If Remotion Skill Is Available
Reference the remotion skill for assembly. The key remotion references for this workflow:
| Task | Remotion Reference |
|---|---|
| Clip sequencing | references/sequencing.md — Use <Series> or <TransitionSeries> |
| Transitions | references/transitions.md — Cross-fade (0.5s) recommended for talking heads |
| Captions | references/display-captions.md — TikTok-style word highlighting |
| Caption generation | references/transcribe-captions.md — Whisper transcription from audio |
| Audio mixing | references/audio.md — Voice + background music layering |
| Clip trimming | references/trimming.md — Remove generation artifacts at clip edges |
Composition setup for talking-head vertical video:
- Width: 1080, Height: 1920 (9:16)
- FPS: 30
- Duration: sum of all clip durations
Jump cut coverage: Where clips transition poorly, use:
- Cross-fade transitions (0.5s)
- Brief text overlay or zoom effect
- B-roll footage if available
If Remotion Skill Is Not Available
Guide the user to assemble manually:
- Remotion directly: https://remotion.dev/docs — set up a project with
npx create-video@latest - CapCut (free): https://www.capcut.com — drag-and-drop assembly with auto-captions
- DaVinci Resolve (free): Professional NLE for manual editing
- ffmpeg concat (no transitions):
printf "file '%s'\n" clip_*.mp4 > filelist.txt ffmpeg -f concat -safe 0 -i filelist.txt -c copy output.mp4
Reference: references/post-production.md for the full remotion task map and fallback options.
Reference Index
| Reference | Content |
|---|---|
| references/script-chunking.md | 55-60 syllable method, worked example, filler guidance |
| references/image-generation.md | Nano Banana Pro, imperfection principle, character consistency |
| references/video-generation.md | Kling/Veo comparison, timestamped action clusters, reference frames |
| references/audio-cleanup.md | Adobe Podcast vs Resemble AI, ffmpeg normalization |
| references/post-production.md | Bridge to remotion skill, fallback assembly options |
| references/prompt-templates.md | Full copy-pasteable image and video prompt templates |
After Execution
After completing the skill output, score and log feedback using the hybrid pattern: structural evaluation + qualitative check.
Step 1: Structural Score
Run scripts/evaluate.sh — pipe the full skill output to it:
echo "$OUTPUT" | scripts/evaluate.sh
The script checks chunk structure, syllable ranges, image/video prompt markers, and post-production references. Use the JSON result for the structural score.
Step 2: Qualitative Score
On the first run and every 3rd run thereafter, ask the user:
"Did the generated clips match your character consistently? Would you use these prompts without major edits?"

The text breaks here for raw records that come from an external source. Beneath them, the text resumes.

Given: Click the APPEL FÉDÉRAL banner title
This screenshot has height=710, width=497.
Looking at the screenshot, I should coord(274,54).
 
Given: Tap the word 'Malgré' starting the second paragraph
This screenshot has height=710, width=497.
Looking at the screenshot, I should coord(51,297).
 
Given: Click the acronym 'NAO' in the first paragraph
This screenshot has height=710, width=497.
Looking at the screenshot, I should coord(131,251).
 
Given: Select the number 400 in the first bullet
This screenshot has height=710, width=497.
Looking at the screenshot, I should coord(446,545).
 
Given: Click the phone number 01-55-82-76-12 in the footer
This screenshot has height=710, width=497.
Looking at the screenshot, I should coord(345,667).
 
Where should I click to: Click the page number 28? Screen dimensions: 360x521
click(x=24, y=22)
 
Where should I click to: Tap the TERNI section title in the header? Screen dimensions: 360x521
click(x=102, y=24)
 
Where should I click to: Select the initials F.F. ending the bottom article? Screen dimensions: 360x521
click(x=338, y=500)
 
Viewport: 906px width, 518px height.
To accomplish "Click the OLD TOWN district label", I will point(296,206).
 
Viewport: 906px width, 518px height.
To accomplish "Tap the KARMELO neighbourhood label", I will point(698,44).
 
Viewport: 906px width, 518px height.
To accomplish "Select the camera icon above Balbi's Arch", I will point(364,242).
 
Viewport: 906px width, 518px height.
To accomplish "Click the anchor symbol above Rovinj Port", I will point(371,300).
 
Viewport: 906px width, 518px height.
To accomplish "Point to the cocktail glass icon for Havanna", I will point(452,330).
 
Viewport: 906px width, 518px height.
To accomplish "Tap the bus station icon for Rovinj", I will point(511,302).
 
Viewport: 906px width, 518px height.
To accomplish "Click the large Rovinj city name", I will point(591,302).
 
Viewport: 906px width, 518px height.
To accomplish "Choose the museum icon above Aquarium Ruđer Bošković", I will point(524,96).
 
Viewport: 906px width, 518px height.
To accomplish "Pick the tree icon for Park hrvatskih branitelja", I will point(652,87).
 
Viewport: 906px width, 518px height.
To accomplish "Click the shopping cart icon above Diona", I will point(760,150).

Map the response: yes = 5, mostly = 4, some issues = 3, no = 2.
On other runs, self-assess against these criteria: chunks in expected range, prompts include realism markers and action clusters, post-production plan references remotion. Use the same 1-5 scale.
Step 3: Log Feedback
Append one JSON line to FEEDBACK.jsonl in this skill directory:
{"ts":"<UTC ISO 8601>","skill":"ai-talking-heads","version":"<from CONFIG.yaml>","prompt":"<user's original request>","structural":<1-5>,"qualitative":<1-5>,"outcome":<average, rounded>,"note":"<brief note if not 4>","source":"user","schema_version":1}
Set "source":"user" when the qualitative score came from the user, or "source":"llm" when self-assessed.
Alternative: Run log-feedback.sh from the project root to log feedback interactively.
Step 4: Increment Iteration Count
Increment iteration_count under compaction in CONFIG.yaml.